Mit der abnehmenden Qualität lasse auch die Verwertbarkeit nach, weswegen mittlerweile rund die Hälfte der abgegebenen Kleidung zum weiteren Tragen unbrauchbar sei. Selbst Recyclingfirmen könnten zum Teil aufgrund der schlechten Fasern keine Putzlappen mehr daraus herstellen. Stattdessen werden die Klamotten nach Afrika verschifft – nach dem Motto: „Hauptsache weg!“

Ausgebeutete Näherinnen

Unter der Herstellung unserer „Billig“-Klamotten leide aber nicht nur die Umwelt, sondern vor allem auch in der Textilbranche tätige Näherinnen und Näher. „Produziert wird dort, wo es billig ist“, so der Entwicklungsexperte, der 20 Jahre lang in Südamerika lebte. Dort erhielten Beschäftigte nur 51 Cent pro Stunde; also pro Tag nur rund 4 Euro. Teurere Verkaufspreise bedeuteten nicht unbedingt, dass fair produziert werde; produzierten doch selbst Markenhersteller billig. Somit werde lediglich der Unternehmensgewinn höher.

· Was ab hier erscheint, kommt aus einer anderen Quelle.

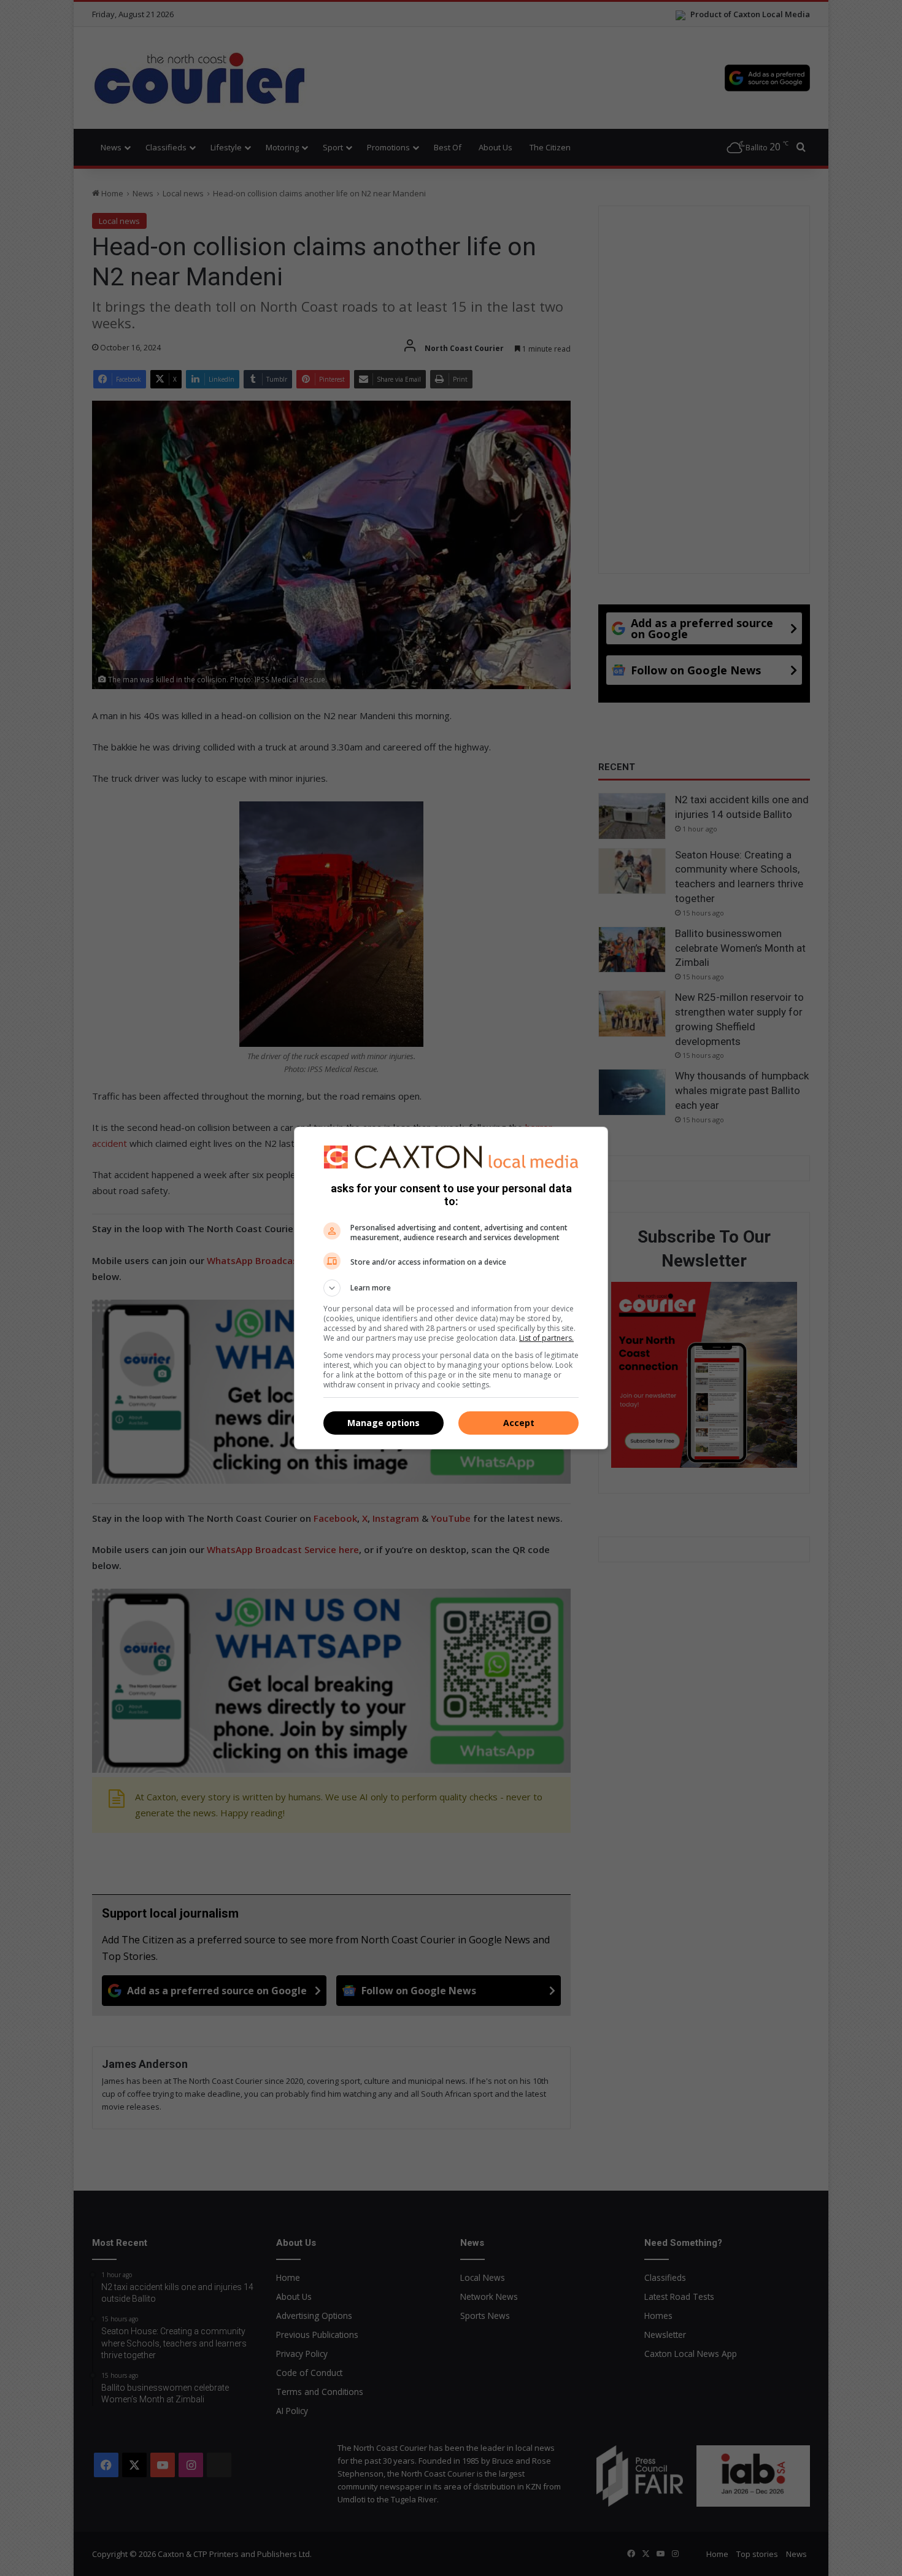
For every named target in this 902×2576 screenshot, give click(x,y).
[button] (451, 1288)
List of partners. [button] (546, 1338)
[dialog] (451, 1288)
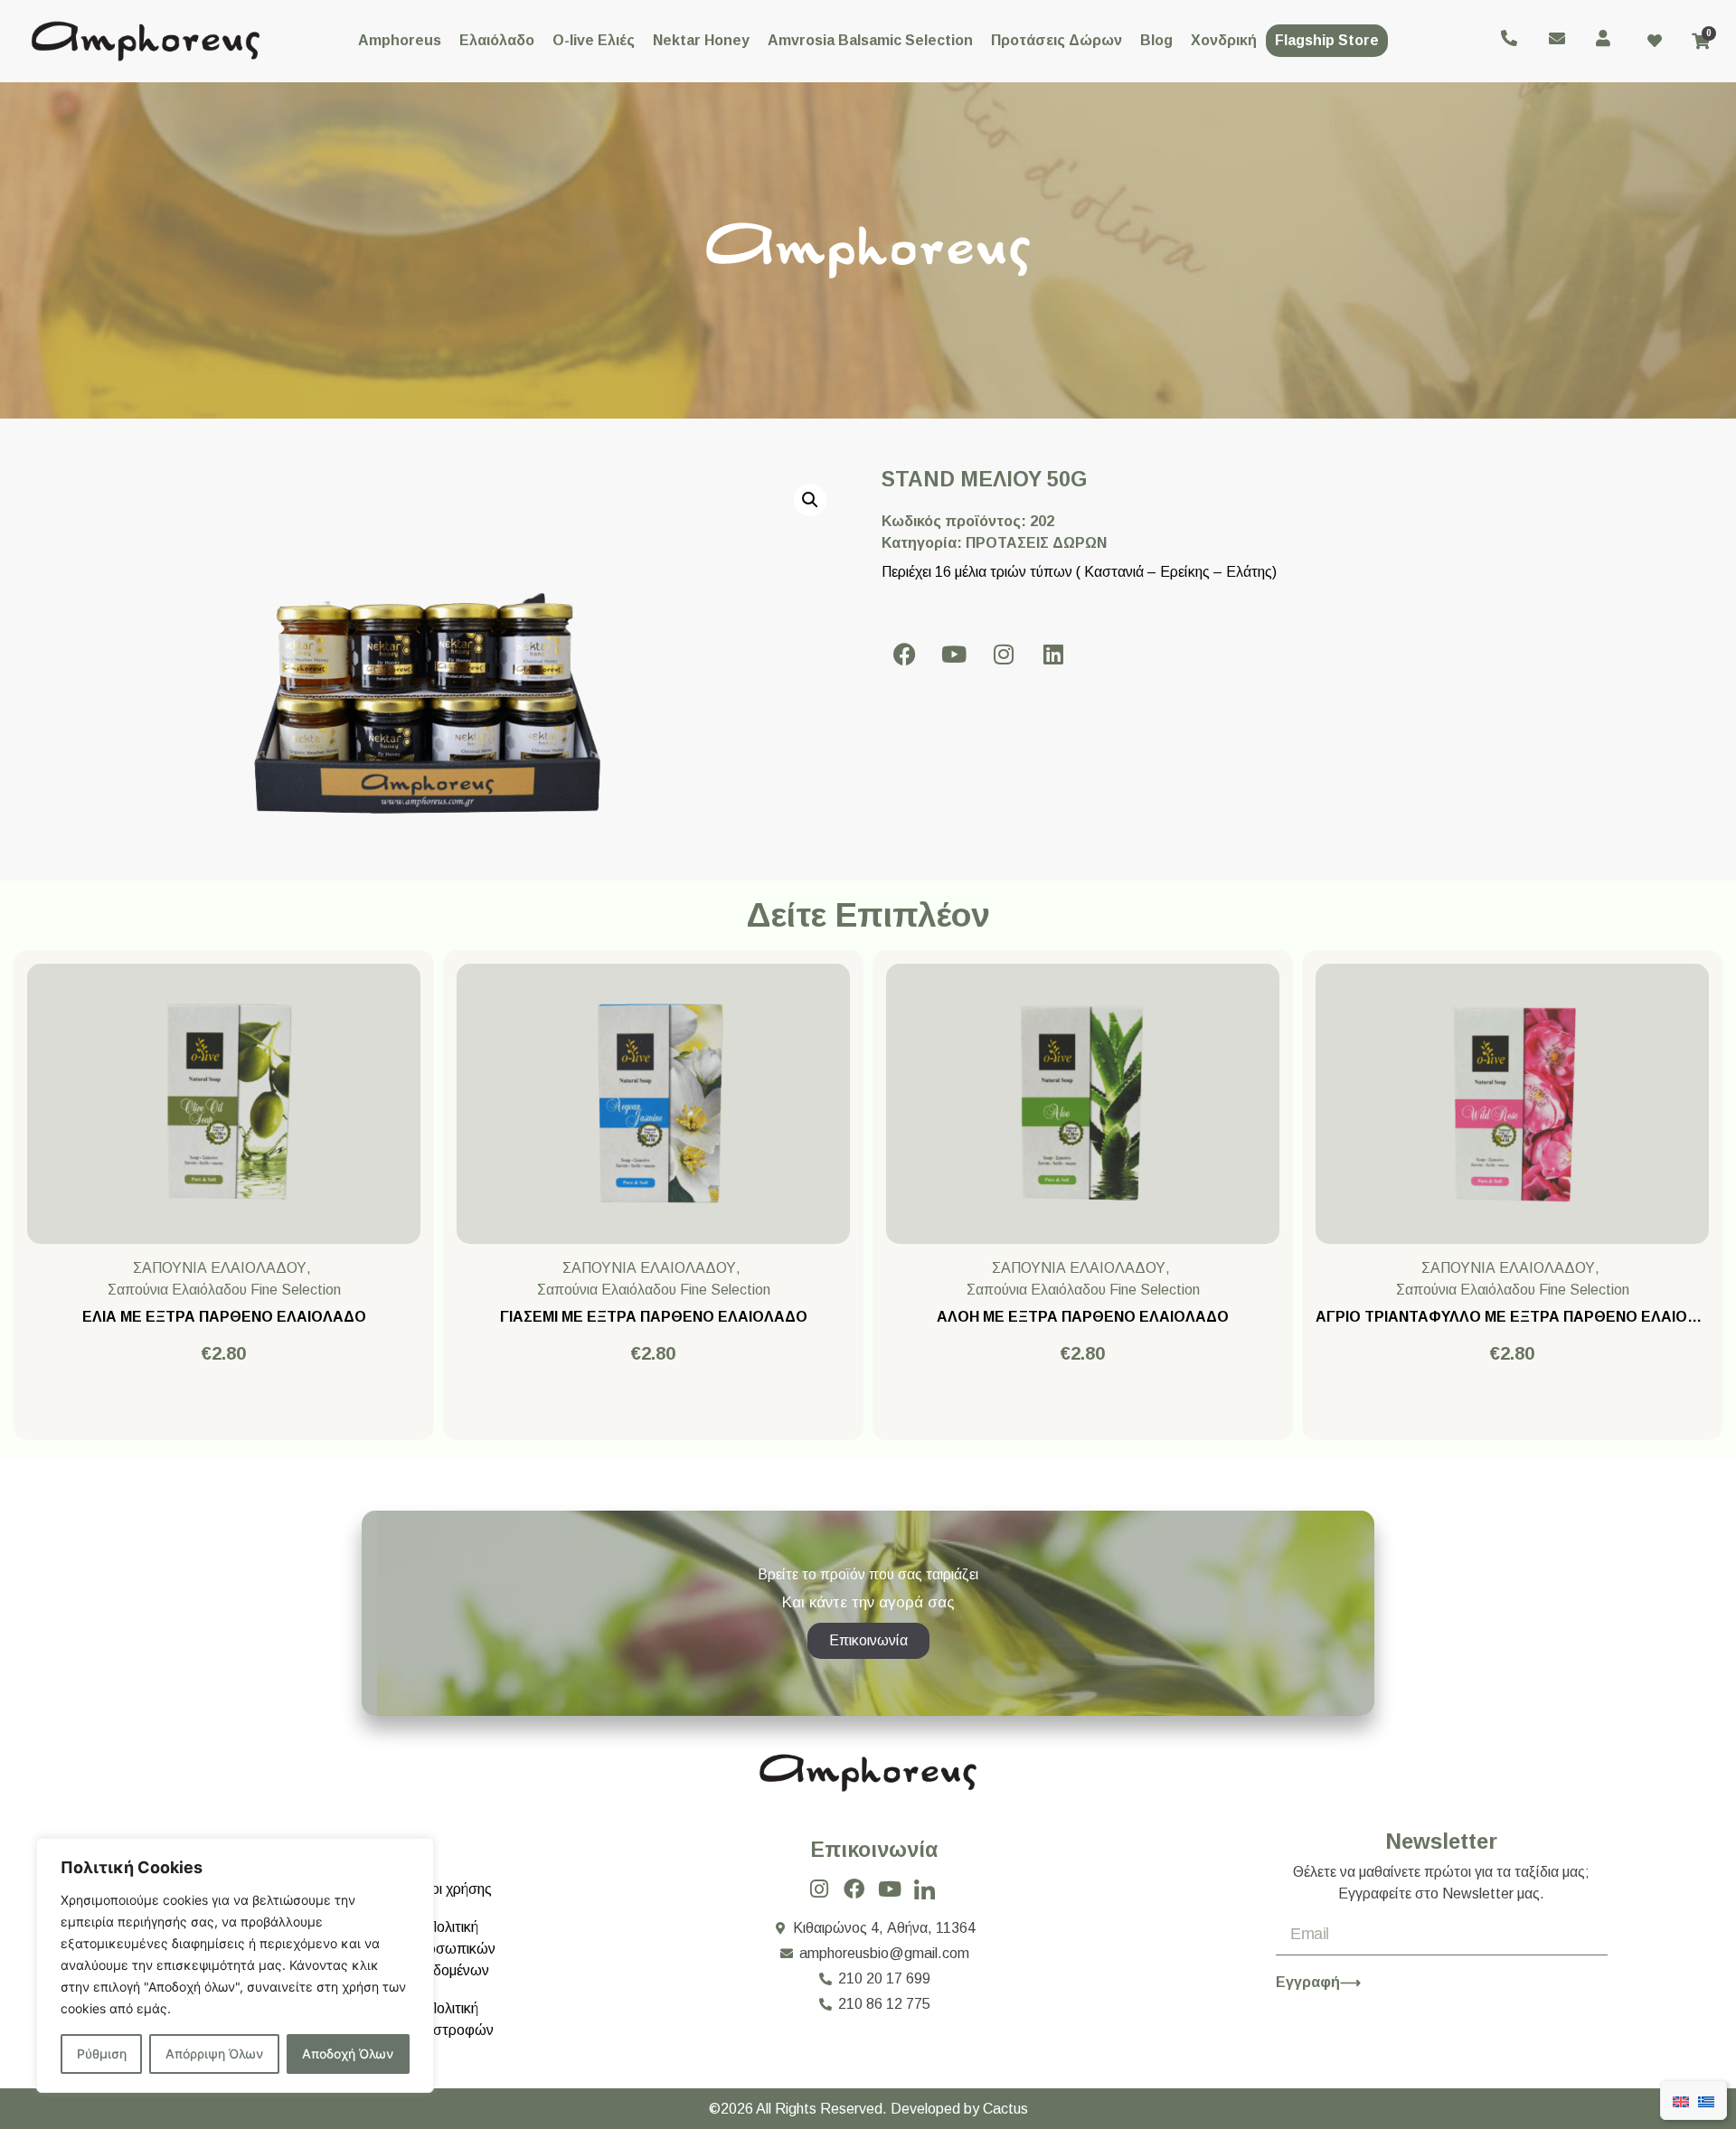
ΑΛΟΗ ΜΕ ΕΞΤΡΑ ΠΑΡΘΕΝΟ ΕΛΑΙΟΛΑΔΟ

Beim Kauf sollten Verbraucher daher auf qualifizierte Gütesiegel achten oder bei Unternehmen kaufen, die nachweislich fair produzieren lassen. Alternativen wie Secondhand, Kleidertauschpartys oder „Kleidung mieten“ sollten verstärkt in den Fokus rücken. Vor allem aber sollte man sich, gab er seinem aufmerksamen Publikum mit auf den Weg, vor jedem Kauf fragen: „Brauche ich das wirklich?“ Alleine könne der Konsument das Problem nicht lösen. Gefragt sei vor allem die Politik, insbesondere durch ein strengeres Lieferkettengesetz.

Film zum Thema in der Filmburg

Der lokale Veranstaltungsreigen der Fairen Woche fand dann seine Fortsetzung mit einer Filmvorführung in der Kronacher Filmburg „Tausche T-Shirt gegen Hoffnung“. Der Nürnberger Filmemacher Jonathan Ziegler und seine Partnerin Sarah Dorner berichten in dem Dokumentarfilm über ihre Reise von Deutschland bis Indien. Sie hatten sich auf den Weg gemacht, um Menschen zu treffen, die einen Unterschied in der Mode-Industrie machen.

Ein kräftiger spontaner Applaus am Ende des Films machte klar, dass die aufmerksamen Schulklassen des Kaspar-Zeuß-Gymnasiums sowie beider Realschulen von den beiden Filmemachern und ihrem Dokumentarfilm begeistert und beeindruckt waren. Im anschließenden Filmgespräch erzählten Jonathan Ziegler und Sarah Dorner von der Faszination Indiens, dieser doch so ganz anderen Kultur. Sarah Dorner beendete die Veranstaltung mit einer Life-Musik-Einlage, mit einem von ihr komponierten Soundtrack.